The comments came ahead of a Fed meeting after which the central bank is widely expected to unveil new measures – known as quantitative easing, or QE – to safeguard the US recovery, something its last $600 billion (£382 billion) in stimulus failed to do.
‘The problem with quantitative easing that we had, particularly out of America, is much of the money ended up in asset markets, in for example commodities, and arguably pushed the oil price up,’ said Gergel in a video interview.
He labelled this the ‘reverse effect’ to policymakers’ intentions, pointing out that high oil prices took money out of consumers’ pockets, and made them spend less on goods and more on fuel.
Nonetheless, Gergel said that while it would be ‘quite tricky’ for the US to launch fresh monetary stimulus, policymakers ‘may need to do something’.
The manager also discusses his biggest holdings: describing the recent US report into the Gulf of Mexico oil spill as encouraging for BP (BP.L); explaining why Verizon’s dividend policy is not disappointing for Vodafone (VOD.L) shareholders; and taking a wait-and-see stance on how UK banking reforms will affect lenders like HSBC (HSBA.L).

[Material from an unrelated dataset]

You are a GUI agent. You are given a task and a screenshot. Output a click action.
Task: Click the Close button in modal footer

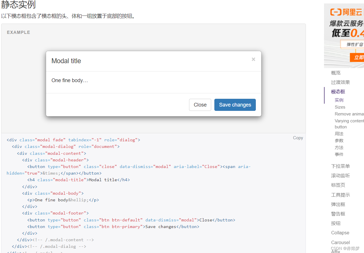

In the past three years, the net asset value (NAV) of the trust's investments has grown 9%, treble the rate of the FTSE All Share. The trust has a good history of growing its dividend - which it pays quarterly - and currently yields 6.3%. Investors who reinvested their dividends into buying more Merchants shares have enjoyed a 17% total return over three years. The shares trade at a 1.5% discount to its NAV, slightly lower than their average discount of 1.8%.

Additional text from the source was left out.